Tutorial main page runBravo.m solvefi.m flash_calculation.m setupSystem.m setupControls.m equationCompositional.m
setupGeometry.m computeComposition.m computeWaterComp.m getHenryCoef.m getR.m initStateBravo.m omega_l.m quadraticRelPerm.m
setNonlinearSolverParameters.m vaporPressure.m

MRST functions used in this tutorial

processGRDECL.m Process Eclipse grid data file.
computeGeometry.m Generate MRST grid structure.
computeTrans.m Compute the transmissibilities.
poreVolume.m Compute the cells' pore volumes.
ADI.m Class of Automatic Differentiation (AD) objects with overloading of the operators.
initVariablesADI.m Function that initiate the AD variables.
SolveEqsADI.m Assemble the Jacobians from the AD objects to form the full linear system, which is solved directly using Matlab inversion routine.
getResiduals.m Function which detects oscillations and stagnation in the Newton iterations.

Download tutorial files

tutorial-Bravo.tar.gz

Numerical results

Initially, we set the initial molar fractions of neon and water equal to 0.5% and 99.5% respectively, with no helium and carbon dioxyde. The pressure in the whole reservoir is set to the output pressure, that is, 80 bar. We inject a mixture composed of 10% Helium and 90% CO2 at a rate of 1000m^3/day. To compute the injected mole amount, we solve the flash equations assuming an injection pressure of 130 bar.
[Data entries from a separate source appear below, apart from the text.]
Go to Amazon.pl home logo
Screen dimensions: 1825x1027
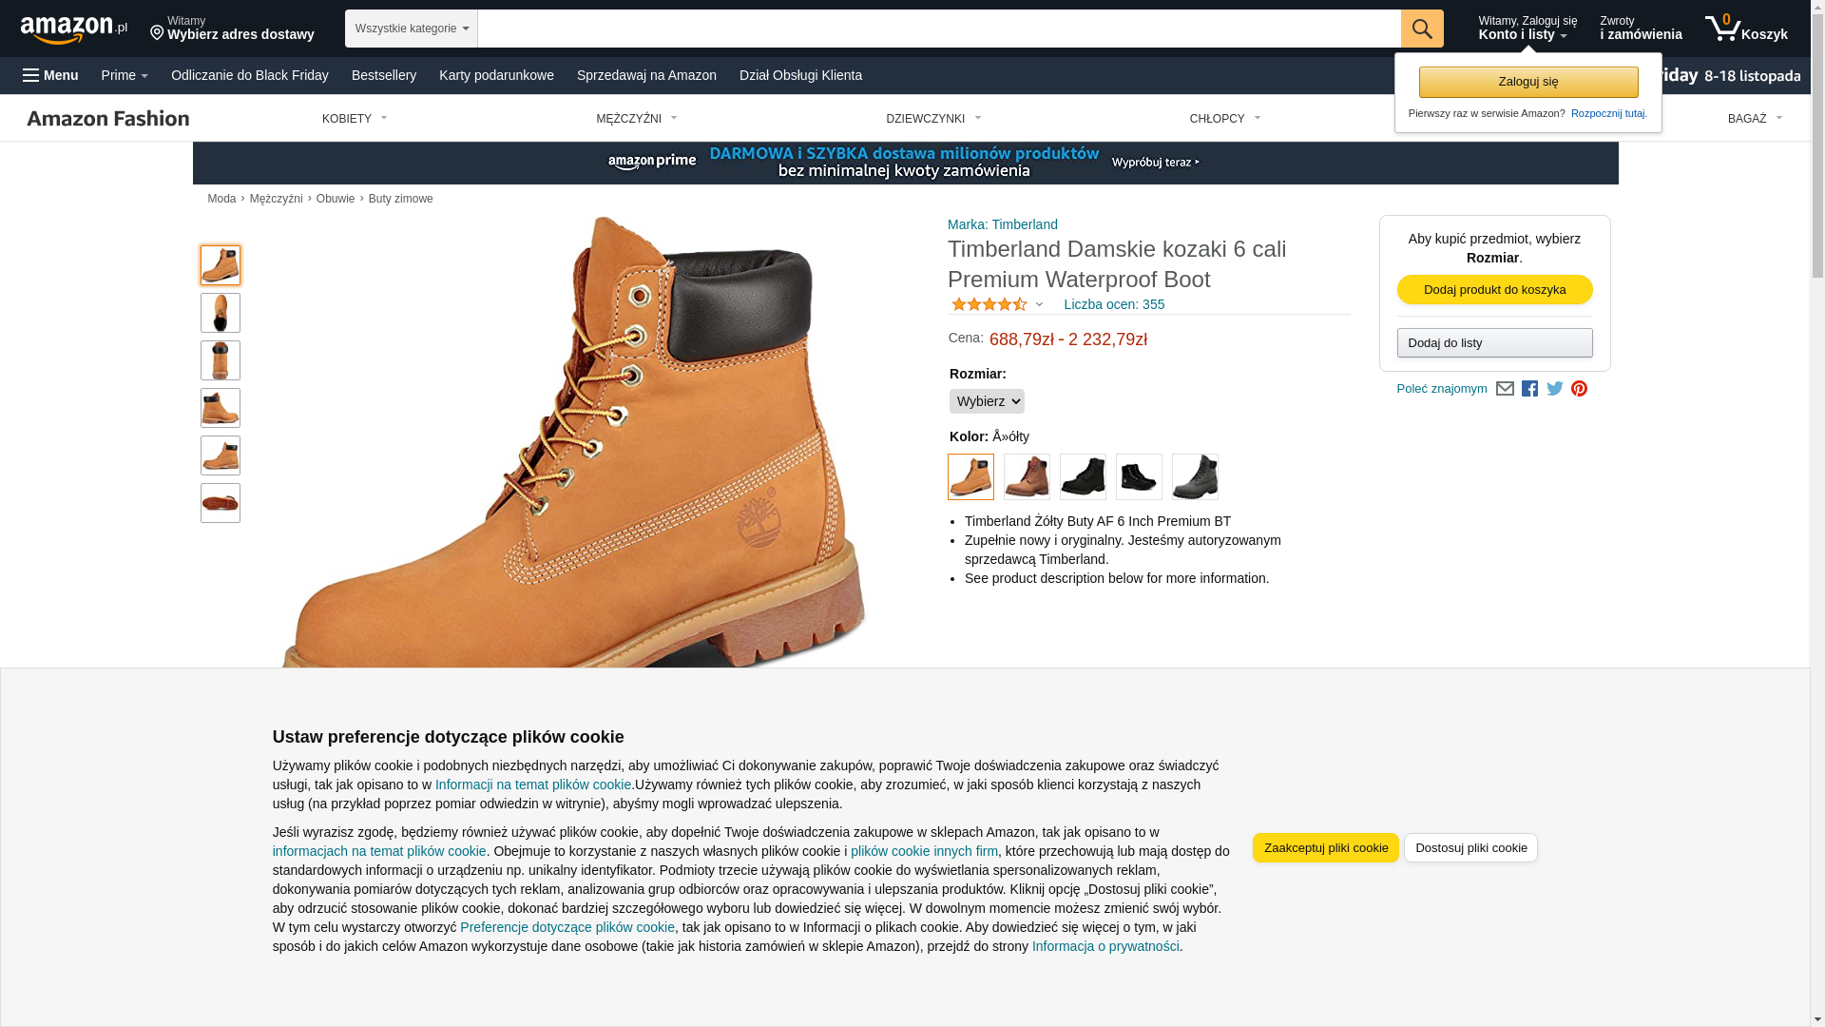click(74, 29)
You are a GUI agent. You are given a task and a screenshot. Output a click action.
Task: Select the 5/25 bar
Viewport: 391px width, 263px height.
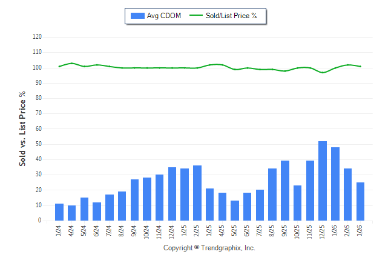click(x=234, y=211)
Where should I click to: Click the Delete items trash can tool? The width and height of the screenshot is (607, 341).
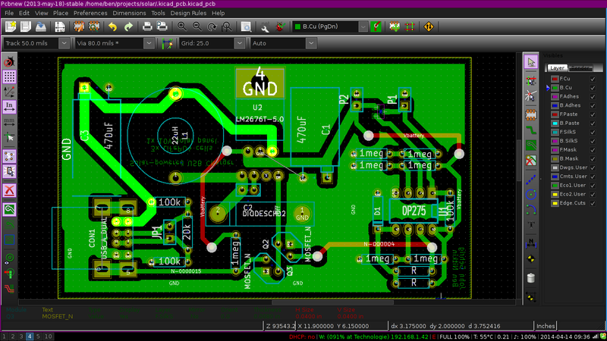pyautogui.click(x=531, y=278)
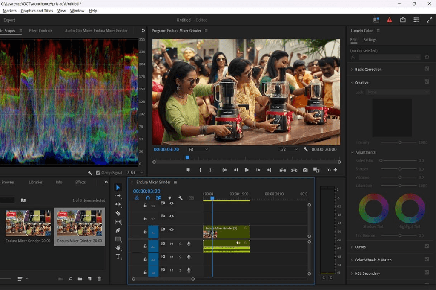
Task: Open timeline wrench display settings
Action: (x=180, y=198)
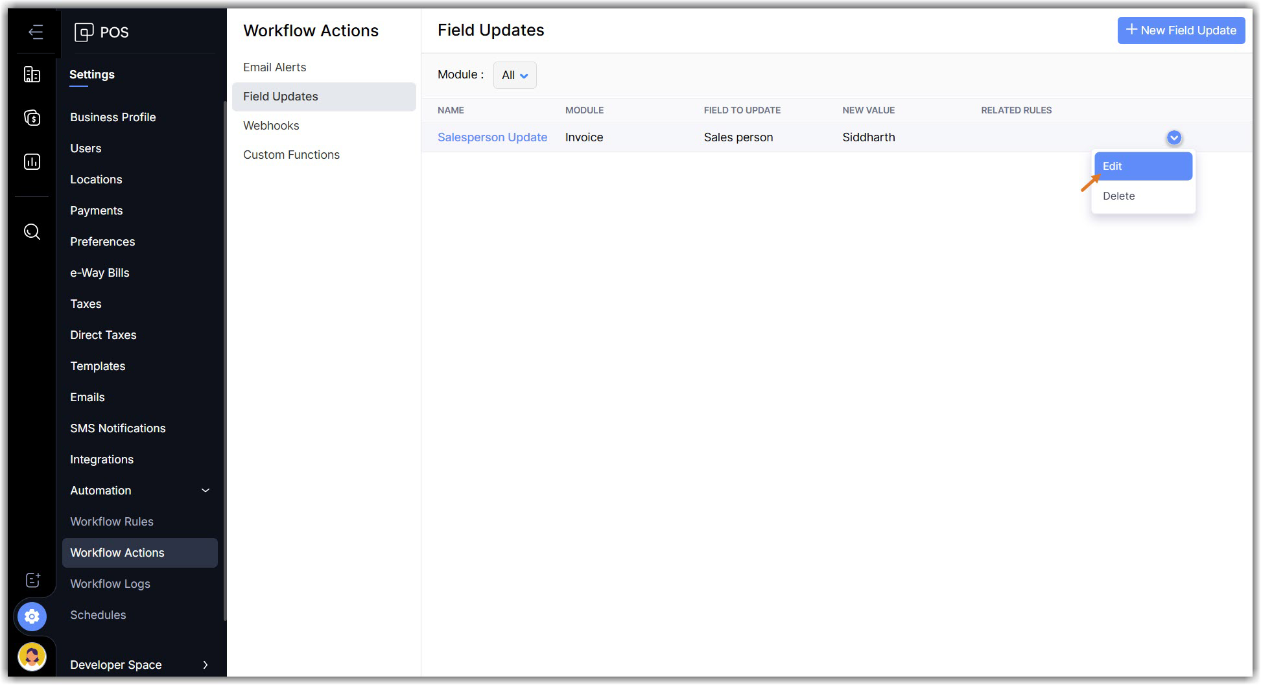Open Custom Functions section

[291, 155]
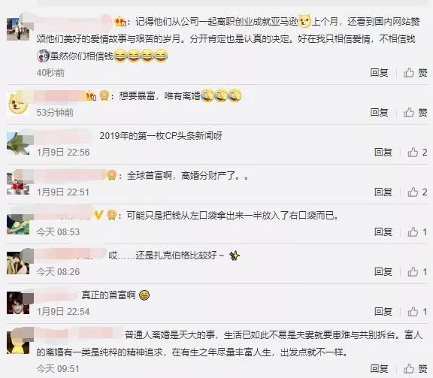Reply to the comment posted 40秒前
Image resolution: width=433 pixels, height=378 pixels.
tap(379, 73)
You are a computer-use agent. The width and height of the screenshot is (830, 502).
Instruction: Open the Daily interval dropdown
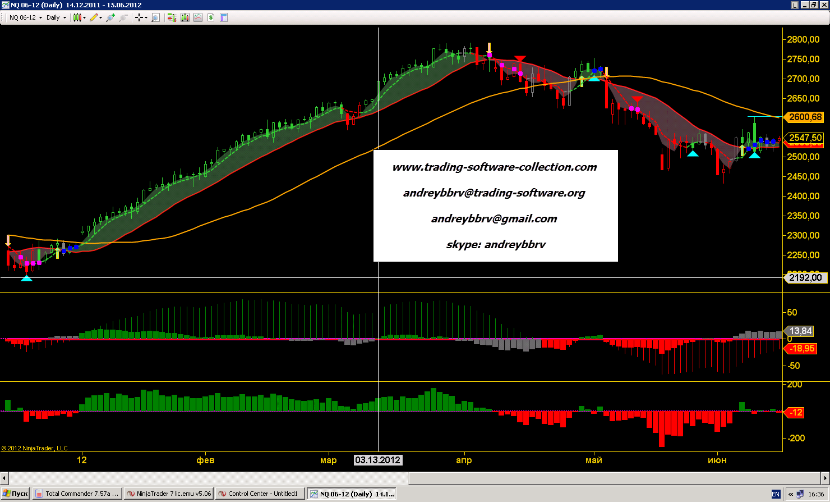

The injection is done on four cells on the western side of the reservoir and the output pressure is set on one face at the most eastern cell, see setupControls.m.

The simulation is run for 10000 days with a time step of 200 days. The following plots show the result of the simulation at end time. We observe that, as espected, the helium travels faster than the carbon dioxyde because of its lower solubility in the liquid phase.